Diesen Monat stellen wir »Erdbeben«-Frauen vor: Frauen, die unerwartete Beben ausgelöst und die Gleichgewichte ihrer Zeit durcheinandergebracht und für diese Unordnung mitunter einen hohen Preis gezahlt haben. Dafür liegen uns Beispiele aus allen Religionen, aus den Heiligen Schriften und dem Koran vor, die davon berichten. Von der Kirche, für die sie mitunter ihr Leben gegeben haben, wurden sie für Rebellinnen gehalten, manche auch für Häretikerinnen.
Es sind Frauen, die die Protagonistinnen ihres Schicksals waren, die die Macht herausgefordert haben und Zusammenstöße mit der (männlichen) Hierarchie hatten, um Probleme anzusprechen, die sich später als prophetisch erweisen sollten. Einige wurden erst nach ihrem Tod rehabilitiert. Vielleicht handelt es sich bei ihnen um eine Art von »kirchlichem Martyrium«.
Diese Geschichten sind nicht einfach eine weitere Front im »Krieg der Geschlechter«. Auch wenn der männliche Chauvinismus im Hinblick auf ihr Schicksal zweifellos eine Rolle gespielt hat, geht es nicht nur darum. Die grundlegende Frage ist, ob die Autorität offen ist für die Anerkennung der Prophetie, besonders wenn sie sich, wie es oft geschieht und wie im Fall dieser Frauen, durch Kanäle präsentiert, die fernab der Machtzentren liegen. Die Prophetie bricht aus den Schablonen aus und schafft Unordnung; sie ist grundsätzlich unbequem. Sie fürchtet sich nicht, Gewohnheiten und Strukturen in Frage zu stellen. Einen Propheten anzuhören ist immer ein Risiko, weil es implizit bedeutet, dass man dazu bereit ist, die eigene Komfortzone zu verlassen und sich auf persönlicher und institutioneller Ebene zu verändern.

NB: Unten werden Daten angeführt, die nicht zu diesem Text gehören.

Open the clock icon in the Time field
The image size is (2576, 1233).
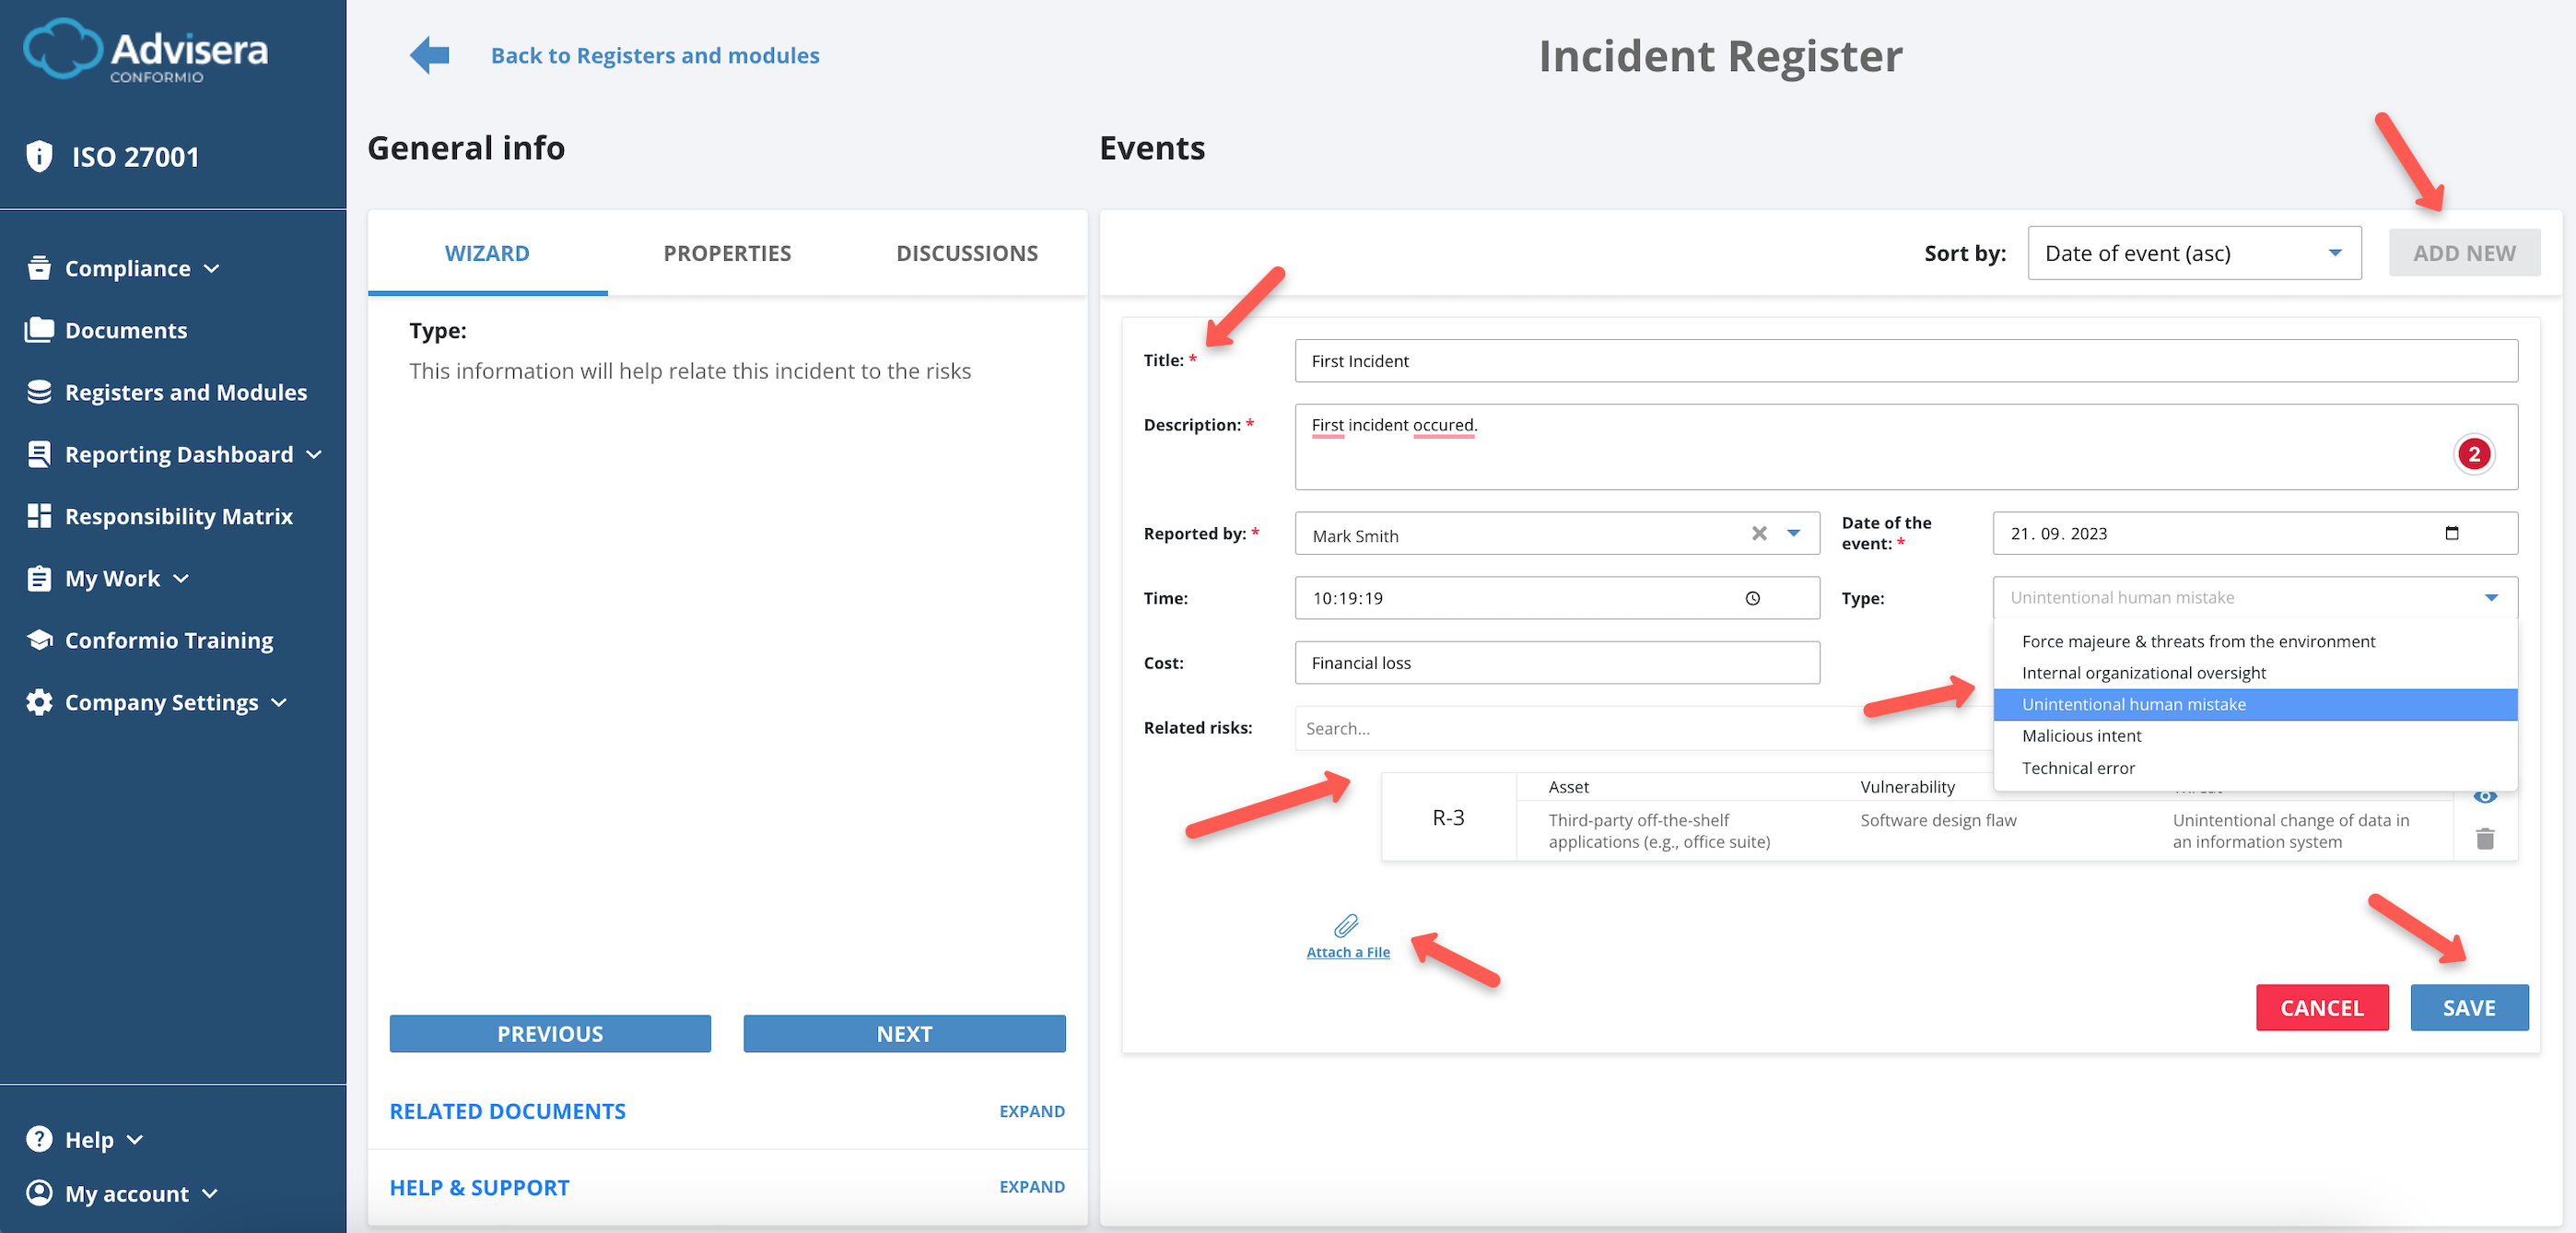[1753, 598]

Die Prophetie stellt sich nicht etwa dem Gesetz entgegen: sie geht ihm schlicht und einfach voraus. Prophetie und Autorität sind nicht einmal gegensätzliche Pole: ganz im Gegenteil. Aus christlicher Sicht sind beide Gaben des Heiligen Geistes, der alle auffordert, sich auf den Weg zu machen. Die Autorität muss aber lernen, stattzugeben bzw. zu empfangen und zu unterscheiden. Innerhalb der katholischen Kirche muss unterschieden werden zwischen der aus der Offenbarung abgeleiteten Tradition und den aus überholten kulturellen Mustern entstandenen Traditionen. Die Autorität darf sich nicht fürchten, Sitten und Gebräuche oder Sicherheiten aufzugeben. Vielmehr soll sie, wenn sie das von Jesus gebrachte Neue willkommen heißt, die Stimme des Hirten auch in den kleinen und ausgegrenzten Menschen erkennen, die oftmals Träger eines sensus fidei sind, der der Weg des neuen Lebens für die Kirche selbst ist. Andererseits sollen die Propheten die Versuchung der Selbstbezogenheit überwinden. Die Gabe, die sie empfangen haben, ist der Gemeinschaft und dem Dienst am Volk Gottes bestimmt, und das wird zum Führer in den Geburtswehen der Unterscheidung.
Bedürfen wir prophetischer Antworten auf die zahlreichen Fragen unserer Zeit? Die Frage ist, ob wir bereit sind, sie zu erkennen und in den von den Frauen gegebenen Antworten zum Wohle aller einen Horizont und eine Perspektive zu entdecken.